There is somewhat too much electricity, for my taste, in these worlds to come. One is reminded of those pictorial enamel-paint advertisements that one sees about so often now, in which all the members of an extensive household are represented as gathered together in one room, spreading enamel-paint over everything they can lay their hands upon. The old man is on a step-ladder, daubing the walls and ceiling with "cuckoo's-egg green," while the parlor-maid and the cook are on their knees, painting the floor with "sealing-wax red." The old lady is doing the picture frames in "terra cotta." The eldest daughter and her young man are making sly love in a corner over a pot of "high art yellow," with which, so soon as they have finished wasting their time, they will, it is manifest, proceed to elevate the piano. Younger brothers and sisters are busy freshening up the chairs and tables with "strawberry-jam pink" and "jubilee magenta." Every blessed thing in that room is being coated with enamel paint, from the sofa to the fire-irons, from the sideboard to the eight-day clock. If there is any paint left over, it will be used up for the family Bible and the canary.

It is claimed for this invention that a little child can make as much mess with it as can a grown-up person, and so all the children of the family are represented in the picture as hard at work, enameling whatever few articles of furniture and household use the grasping selfishness of their elders has spared to them. One is painting the toasting fork in a "skim-milk blue," while another is giving aesthetical value to the Dutch oven by means of a new shade of art green. The bootjack is being renovated in "old gold," and the baby is sitting on the floor, smothering its own cradle with "flush-upon-a-maiden's cheek peach color."
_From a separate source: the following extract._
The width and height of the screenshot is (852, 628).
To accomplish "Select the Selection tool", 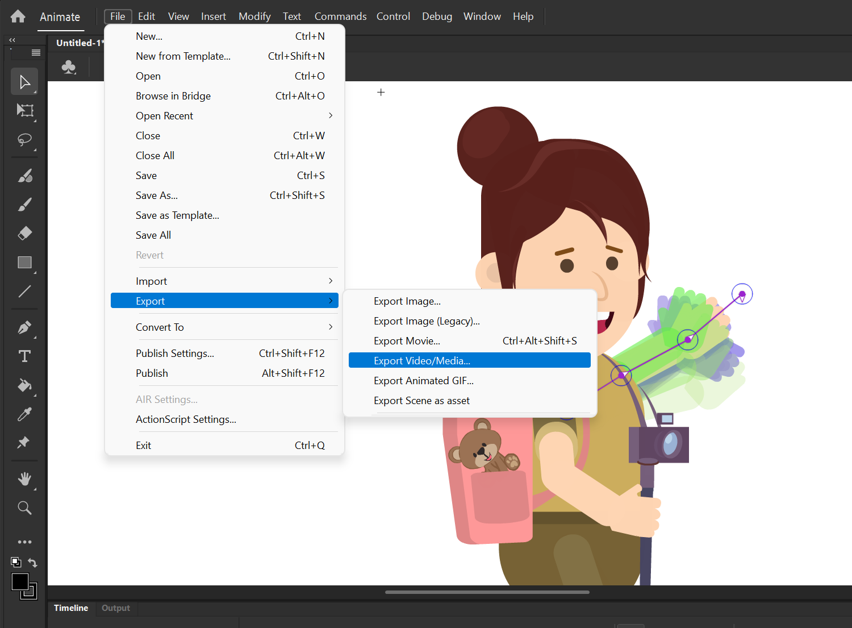I will tap(24, 81).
One feels that the thing is being overdone. That family, before another month is gone, will be among the strongest opponents of enamel paint that the century has produced. Enamel paint will be the ruin of that once happy home. Enamel paint has a cold, glassy, cynical appearance. Its presence everywhere about the place will begin to irritate the old man in the course of a week or so. He will call it, "This damn'd sticky stuff!" and will tell the wife that he wonders she didn't paint herself and the children with it while she was about it. She will reply, in an exasperatingly quiet tone of voice, that she does like that. Perhaps he will say next, that she did not warn him against it, and tell him what an idiot he was making of himself, spoiling the whole house with his foolish fads. Each one will persist that it was the other one who first suggested the absurdity, and they will sit up in bed and quarrel about it every night for a month.

The children having acquired a taste for smudging the concoction about, and there being nothing else left untouched in the house, will try to enamel the cat; and then there will be bloodshed, and broken windows, and spoiled infants, and sorrows and yells. The smell of the paint will make everybody ill; and the servants will give notice. Tradesmen's boys will lean up against places that are not dry and get their clothes enameled and claim compensation. And the baby will suck the paint off its cradle and have fits.